When I joined, Chainflip had a little content on X, not much volume behind it, and nothing anywhere else. That was the visible problem, and the smaller one. The deeper problem was that Chainflip does cross-chain swaps, which a newcomer does not immediately understand, and you cannot become the user of a thing you cannot explain to yourself. So there were two problems at once, almost no distribution and almost no understanding, and widening one without the other would only have put a confusing product in front of more people.
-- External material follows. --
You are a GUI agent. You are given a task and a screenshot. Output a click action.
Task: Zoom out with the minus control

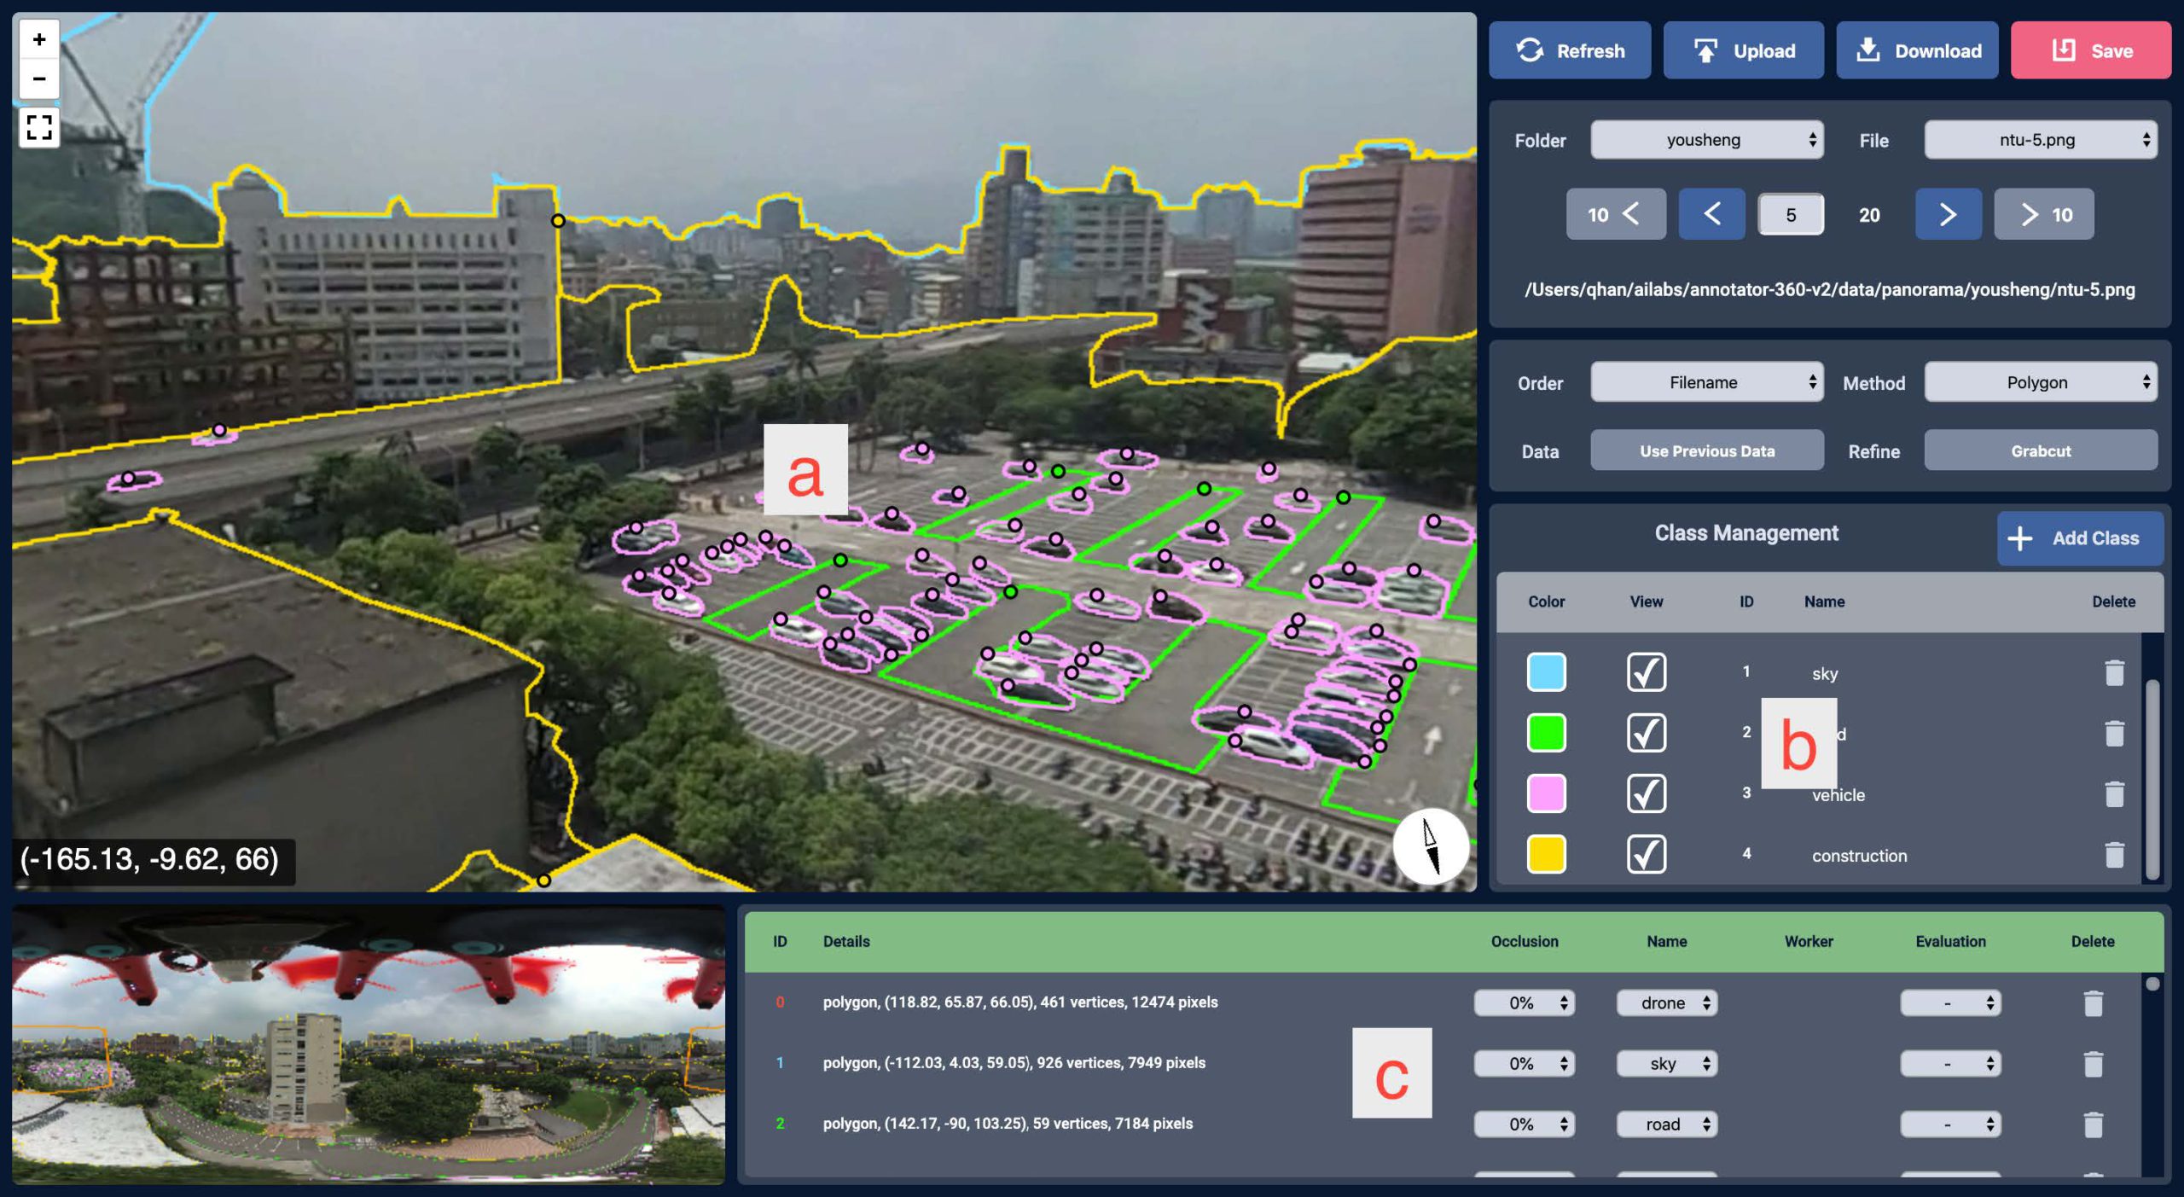tap(38, 79)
Crypto attention does not all live on X. People find protocols on Quora when they search a question, and on TikTok before they have formed the question at all. Early on, before revenue or real adoption, attention and education do the work a sales team does later, so I was not chasing views. The bar I set was whether someone who watched a video or read a Quora answer could then say, in one sentence, what Chainflip does and why it matters. I went where people were still asking the basic questions, not only where the already-convinced were gathered, and I started three channels from zero, Instagram, TikTok, and Quora, making each one native rather than cross-posting X into it. A Quora answer meets someone mid-search. A TikTok reaches someone who was not searching at all. Neither behaves like a timeline post, so neither should read like one. The work was never only distribution, either. I ran content strategy, social, community, and education, worked on campaigns and partnerships, and picked up operations whenever the team was short-handed.
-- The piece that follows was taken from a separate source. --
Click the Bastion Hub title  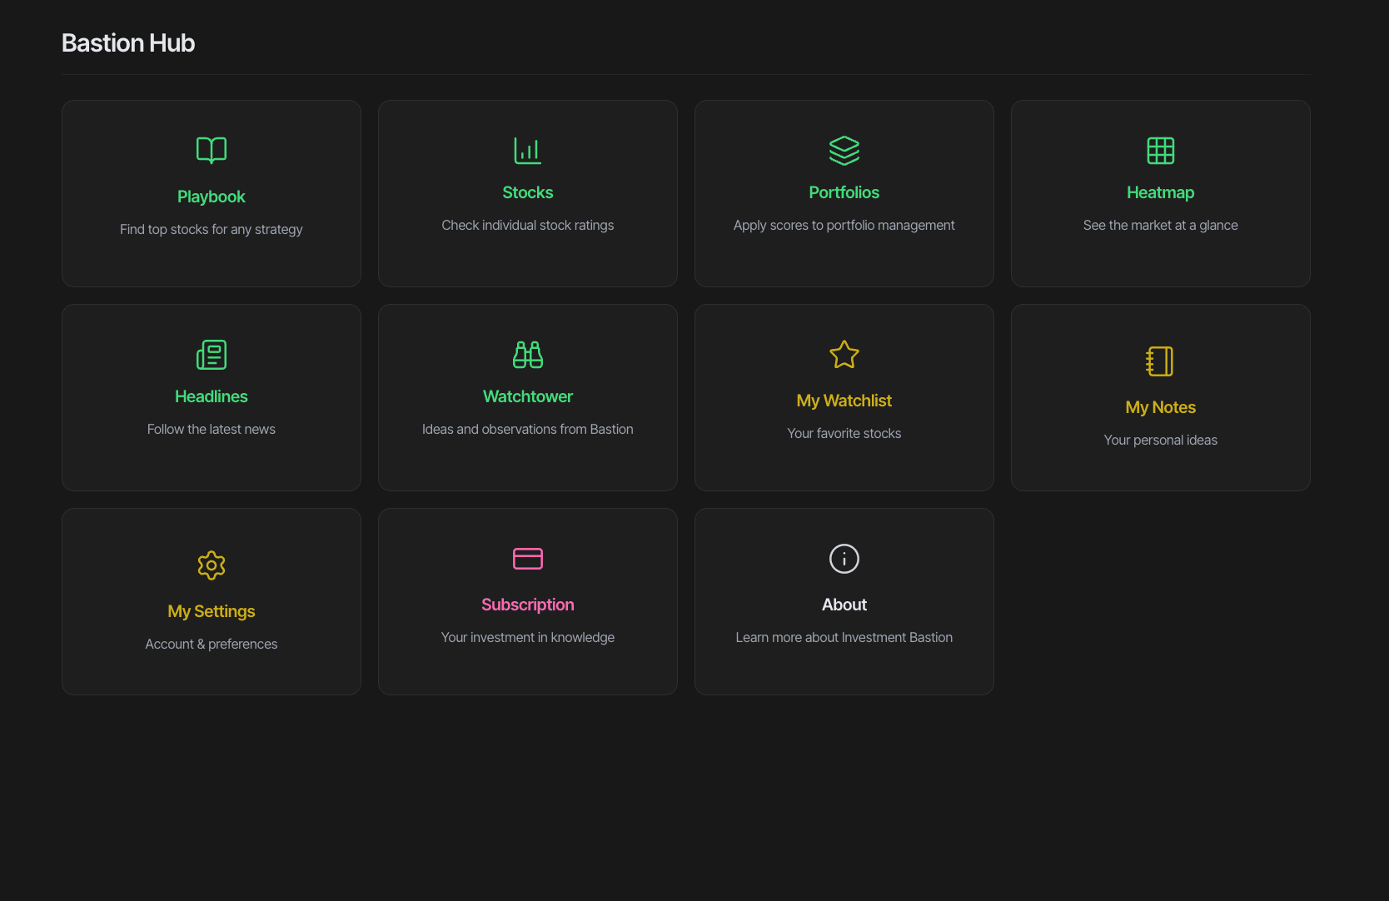pos(127,42)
The protocol grew a lot over this stretch. Swap volume roughly doubled year over year, from about $2.49B to $5.49B, and the number of swaps nearly tripled. Those are public numbers, and I want to be exact about what they mean. I did not cause that growth. Protocol volume moves on market cycles, new products, and listings, none of which a content plan controls. What the content did was smaller and real. It put Chainflip, and a genuine explanation of it, in front of more people and in more places than X alone would have, while the product and the market did the rest. Before a product is mature, that groundwork is worth building, even when its exact contribution resists a clean number.
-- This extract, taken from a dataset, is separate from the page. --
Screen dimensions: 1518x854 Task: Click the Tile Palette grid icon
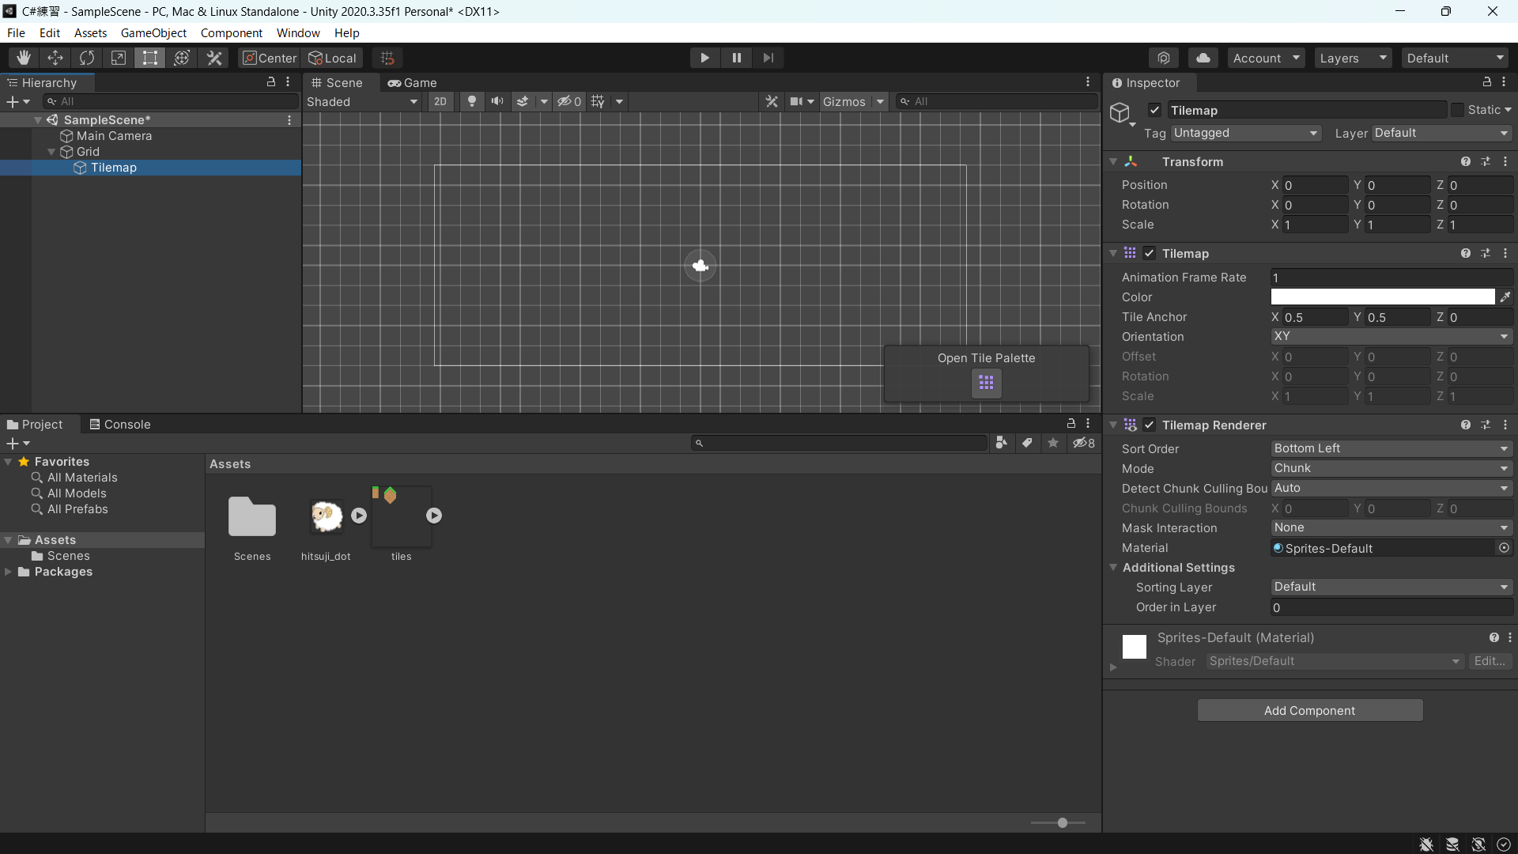pyautogui.click(x=986, y=384)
Not every play was mine to design, and the most useful lesson came from one that was not. The creator league, a program to get UGC creators making content for Chainflip, was handed to me to run rather than something I chose. I gave it real effort and it still did not work, because it was missing the one thing effort cannot replace, a reason for creators to show up. Passion is not a payment. People need something in return, whether that is money, recognition, reach for their own accounts, ownership, or something else, and none of it had been designed in. Running it taught me more than a plan that quietly worked would have.
Distribution is slow before it is fast. For weeks the work looks like nothing, and the temptation is to read those weeks as failure and quit, which is the real mistake, judging something that compounds by its early returns. Patience is part of the strategy. And when you ask other people to help carry the work, goodwill is not a plan. You have to build what they get from it.